The famous Senate committee led by Idaho Senator Frank Church tasked to review the CIA’s internal affairs and relationships with mass media was in fact overseen by former CIA officer and Ford Foundation staffer William B. Bader. Bader proceeded to effectively censor a multitude of the committee’s most damning revelations concerning Agency-media liaisons. After his service in this regard he became an upper-echelon intelligence official at the Department of Defense and chief of the Senate Foreign Relations Committee. Later in his career Bader was appointed by President Clinton to be Assistant Secretary of State for Educational and Cultural Affairs.
Bader’s assistant in the Senate committee investigation was David Aaron, who previously served in Henry Kissinger’s National Security Council and went on to become a career diplomat after being deputy to President Carter’s National Security Adviser Zbigniew Brzezinski. In the 1990s Aaron was appointed ambassador to the Organization for Economic Cooperation and Development by Clinton.

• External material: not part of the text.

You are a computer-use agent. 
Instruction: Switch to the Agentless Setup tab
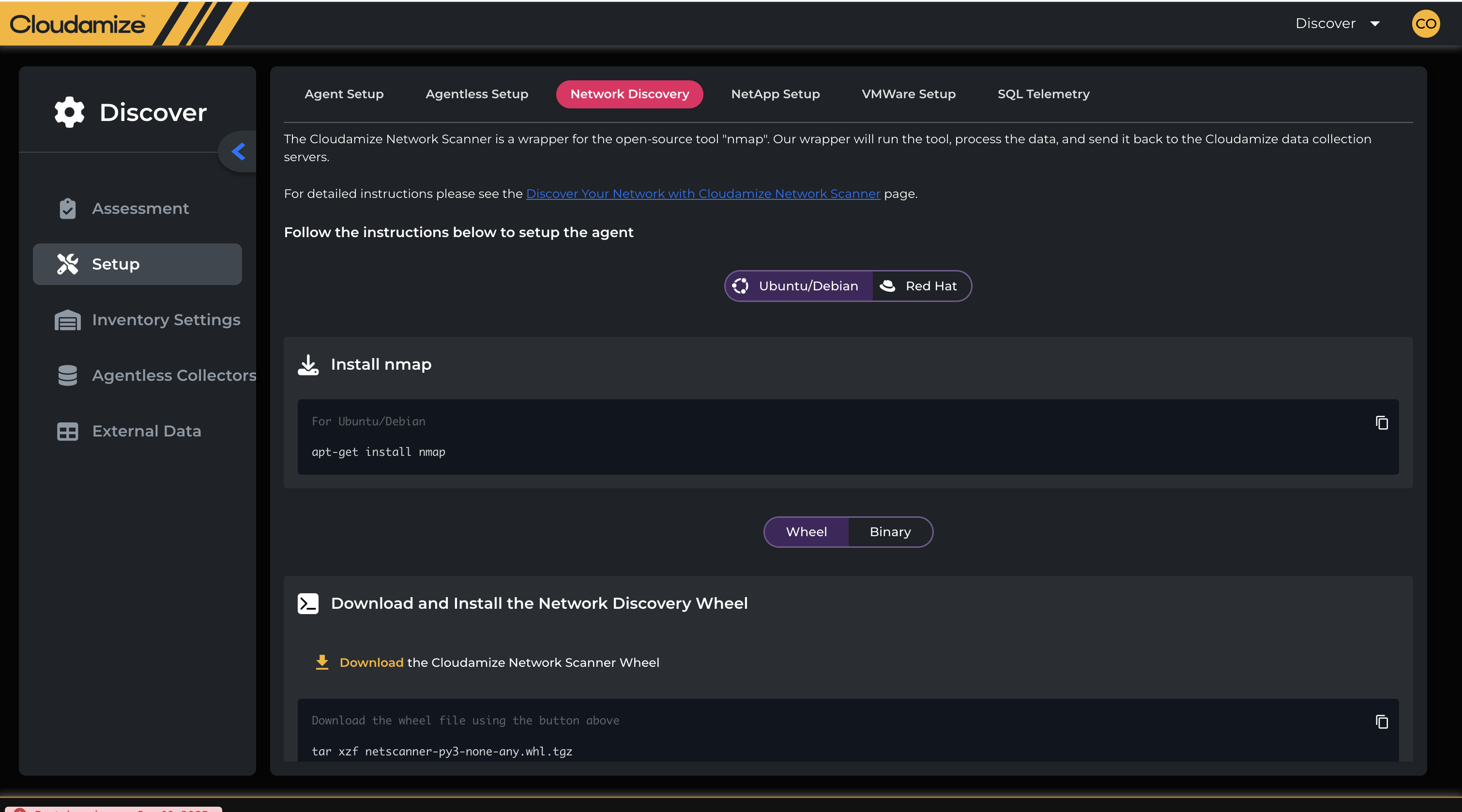(476, 94)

One CIA official who sought to convince committee members that the Agency’s relationship with journalists was insignificant argued that the files under examination were “filled with puffing’ by case officers,” according to investigative reporter Carl Bernstein.

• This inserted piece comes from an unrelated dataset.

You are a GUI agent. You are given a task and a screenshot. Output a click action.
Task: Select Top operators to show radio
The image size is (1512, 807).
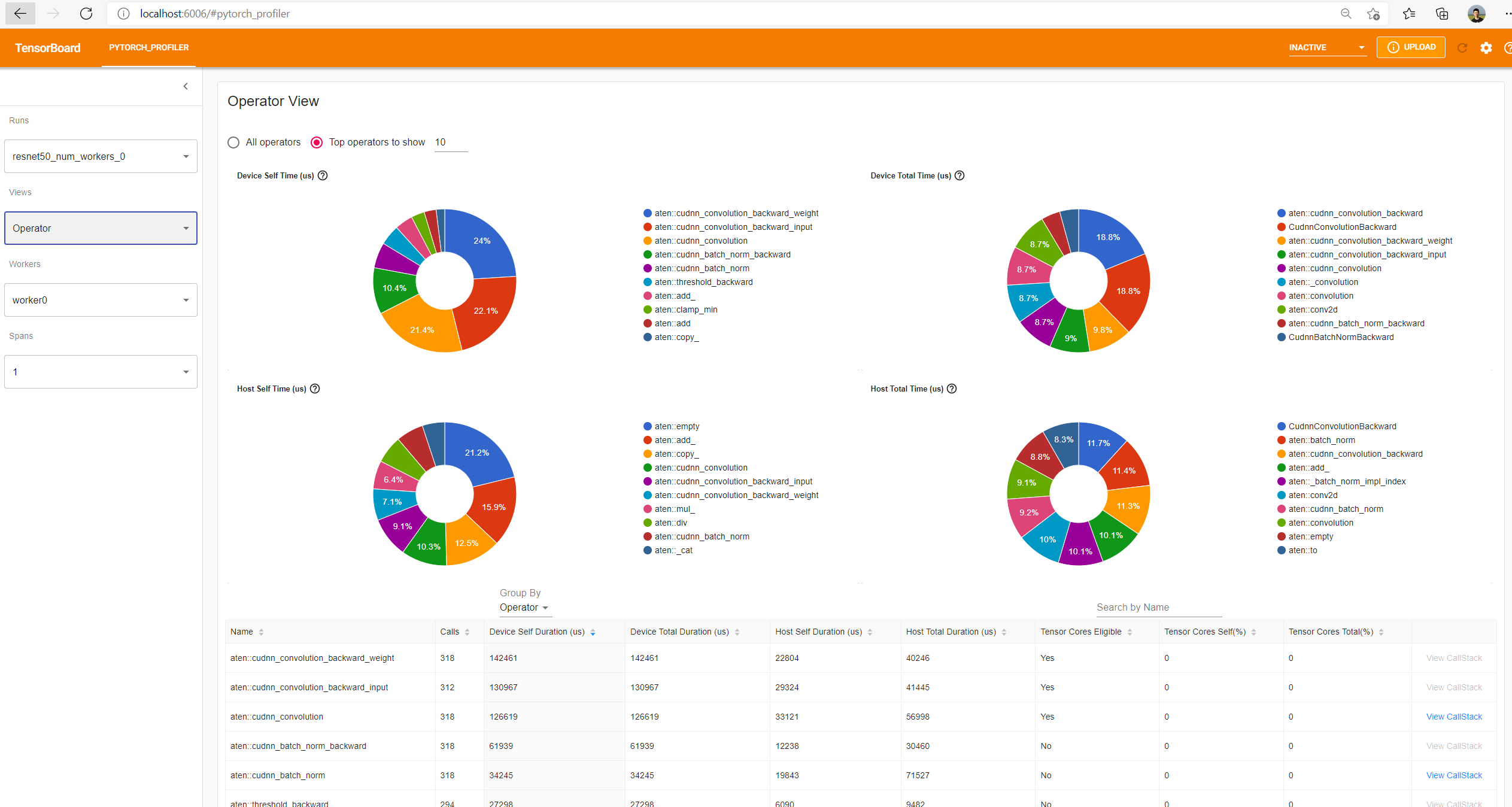[317, 142]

“You can’t establish what is puff and what isn’t,” he claimed. Many reporters, he added, “were recruited for finite [specific] undertakings and would be appalled to find that they were listed [in Agency files] as CIA operatives.”
The same CIA officer suggested that these files included descriptions of several “‘famous'” reporters and correspondents. “The files show,'” according to this official, “‘that the CIA goes to the press for and just as often that the press comes to the CIA …There is a tacit agreement in many of these cases that there is going to be a quid pro quo’” which means the reporter in question can expect to receive important stories and information from the Agency and in exchange the CIA will obtain helpful services from the reporter.
The upshot was that the Senate committee’s inquest on the Agency’s use of journalists were purposefully suppressed “from the full membership of the committee, from the Senate and from the public,” Bernstein notes.
“There was a difference of opinion on how to treat the subject,” explained one source. “Some [senators] thought these were abuses which should be exorcized and there were those who said, ‘We don’t know if this is bad or not.’”
In fact, former CIA officer Bader’s findings on the CIA’s relationship with the media were withheld froth committee, even behind closed doors in executive session because the senators were afraid that, “[a]t the slightest sign of a leak the CIA might cut off the flow of sensitive information as it did, several times in other areas), claiming that the committee could not be trusted with secrets.” As one committee staff member pointed out, “’It was as if we were on trial—not the CIA.’”
To describe in the committee’s final report the true dimensions of the Agency’s use of journalists would cause a furor in the press and on the Senate floor. And it would result in heavy pressure on the CIA to end its use of journalists altogether. “We just weren’t ready to take that step,” said a senator.
The committee also decided “to conceal the results of the staff’s inquiry into the use of academics,” and Bader himself wrote those portions of the committee’s final report. Pages 191 to 201 of that document were entitled, “Covert Relationships with the United States Media.” “’It hardly reflects what we found,’” Senator Gary Hart stated. “’There was a prolonged and elaborate negotiation [with the CIA] over what would be said.’”
Carl Bernstein, “The CIA and the Media,” Rolling Stone, October 20, 1977.